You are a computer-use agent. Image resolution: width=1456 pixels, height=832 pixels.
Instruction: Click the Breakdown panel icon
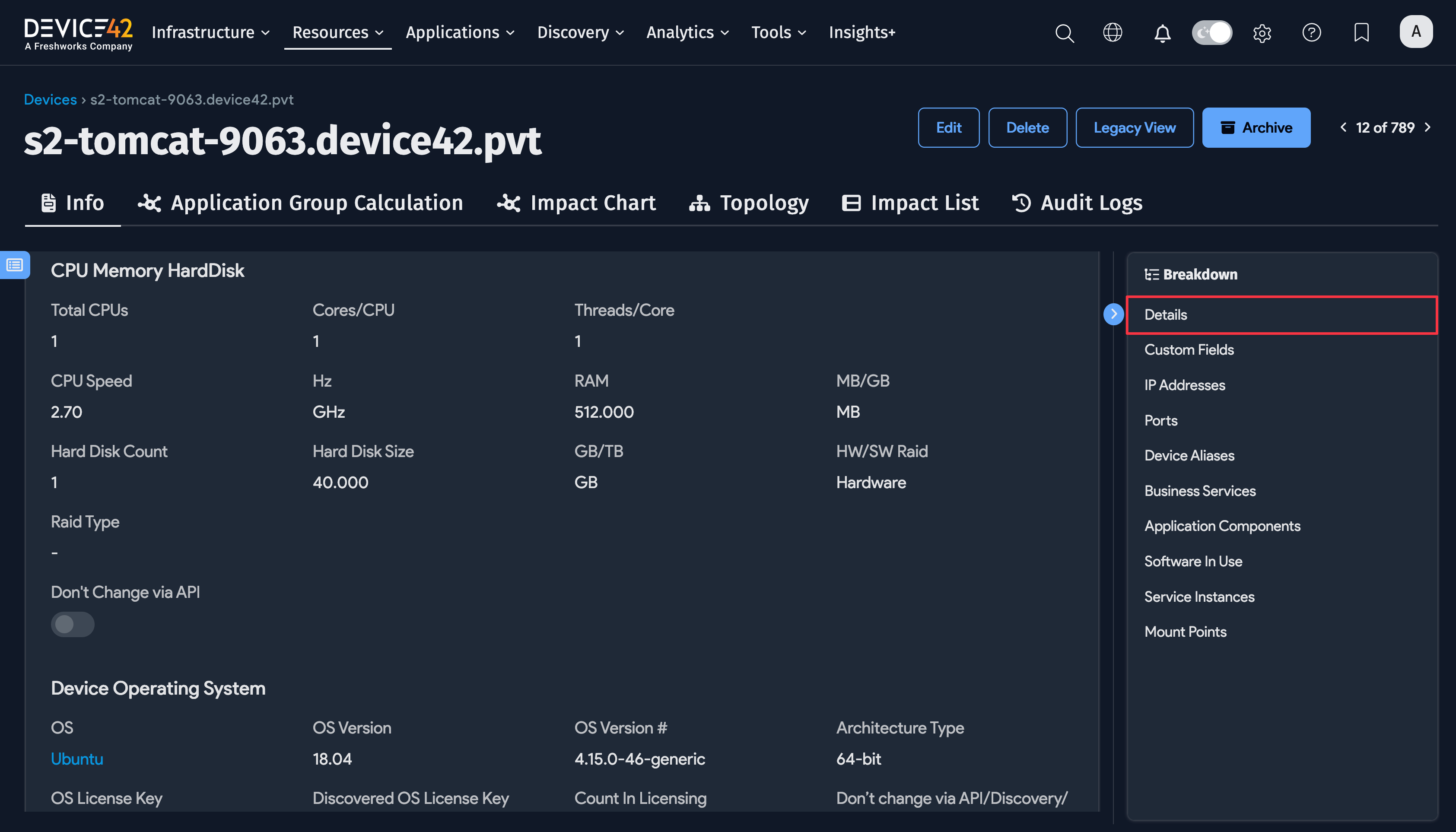click(x=1152, y=274)
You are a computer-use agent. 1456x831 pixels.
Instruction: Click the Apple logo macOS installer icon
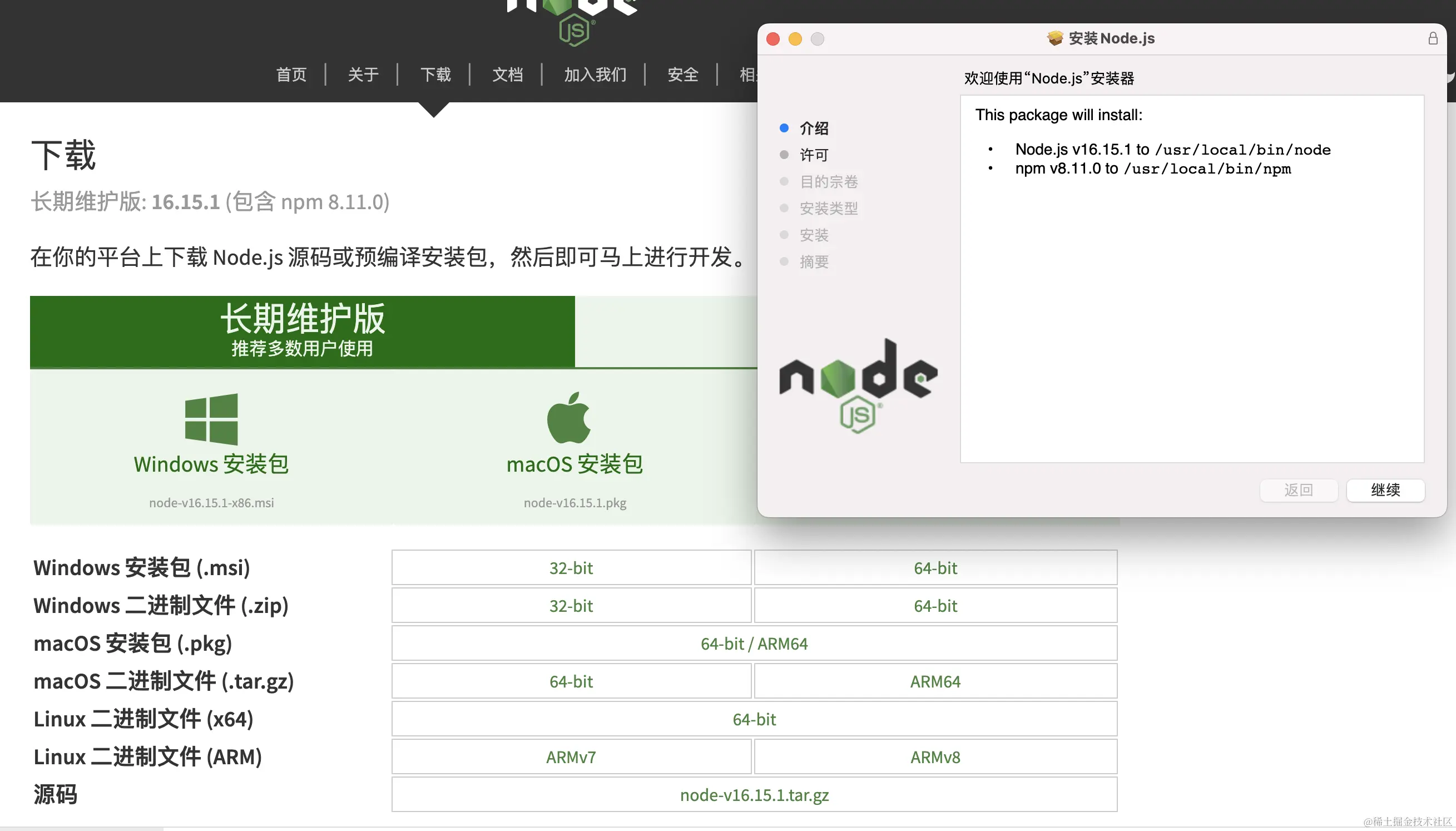[x=569, y=418]
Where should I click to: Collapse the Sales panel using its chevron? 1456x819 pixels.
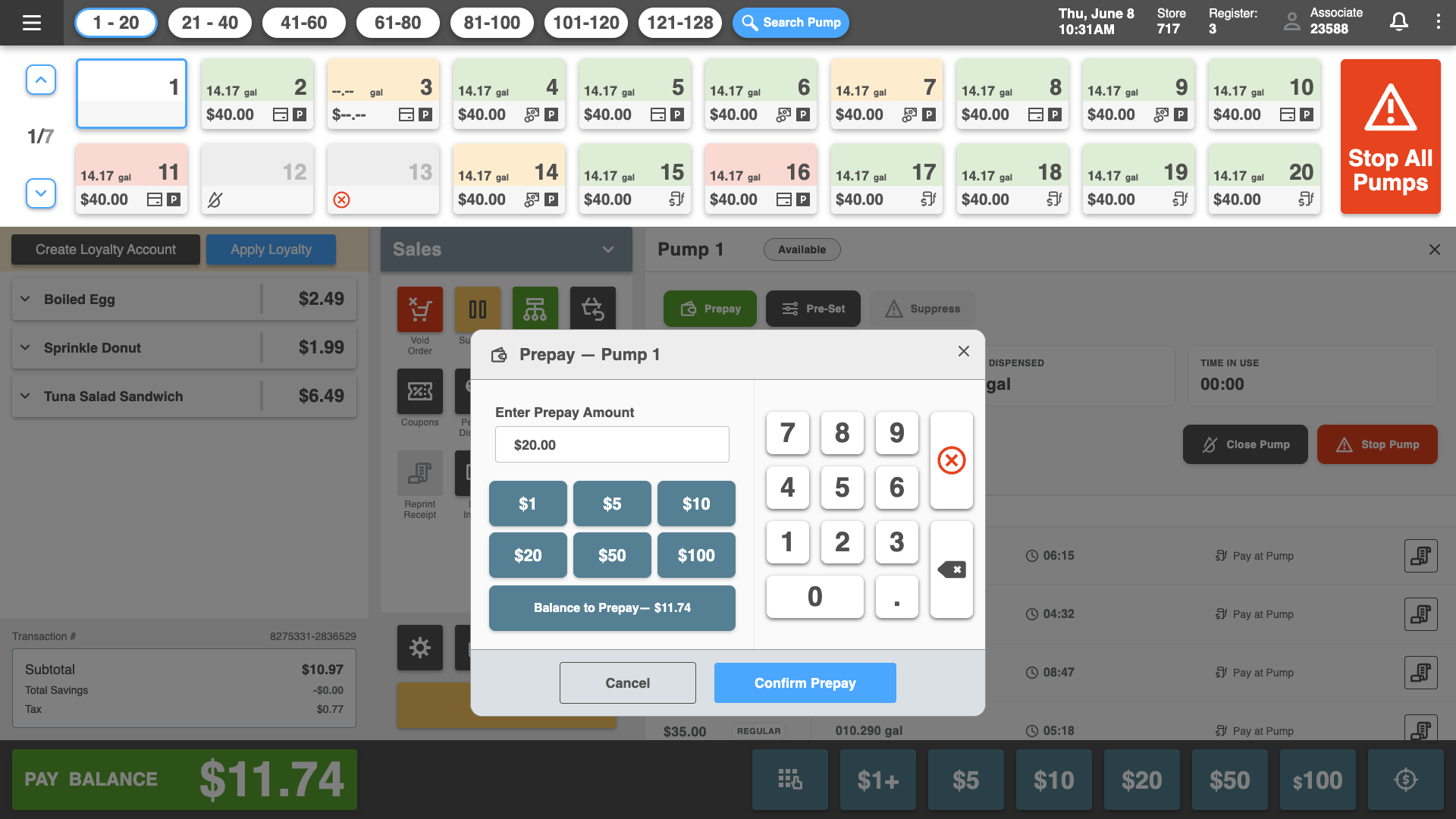point(606,249)
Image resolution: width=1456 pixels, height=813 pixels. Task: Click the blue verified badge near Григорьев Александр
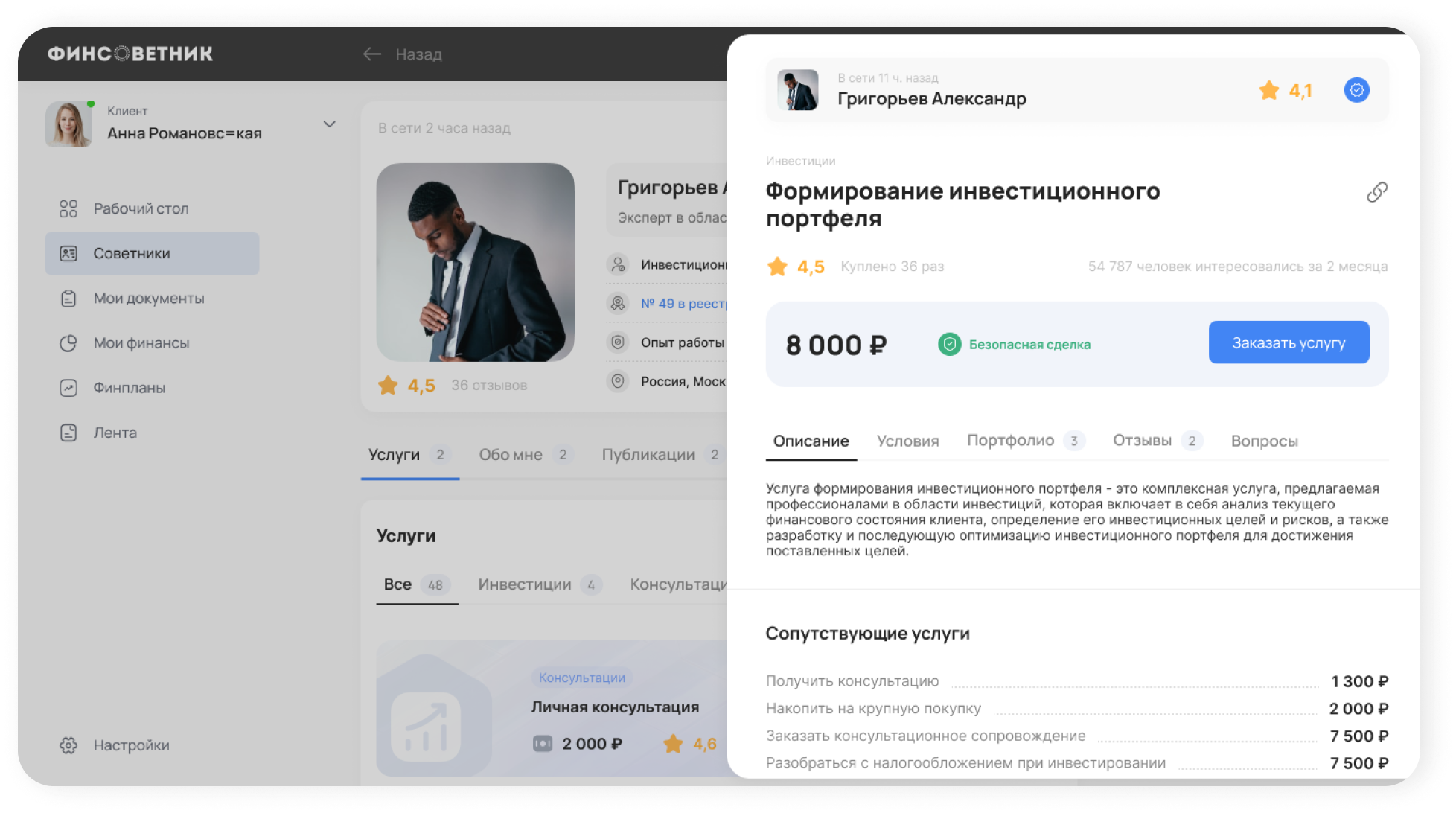[x=1356, y=89]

......

**What this task involves:** Return the entries above exactly as they appear. Pictures should not be copied.

**Result for this exercise:**
You are a computer-use agent. Image resolution: width=1456 pixels, height=832 pixels.
Instruction: Click the Breakdown panel icon
click(x=1152, y=274)
You are a computer-use agent. 1456x831 pixels.
Instruction: Click the Apple logo macOS installer icon
[x=569, y=418]
Where should I click to: Collapse the Sales panel using its chevron? 1456x819 pixels.
point(606,249)
Image resolution: width=1456 pixels, height=813 pixels. Task: Click the blue verified badge near Григорьев Александр
[x=1356, y=89]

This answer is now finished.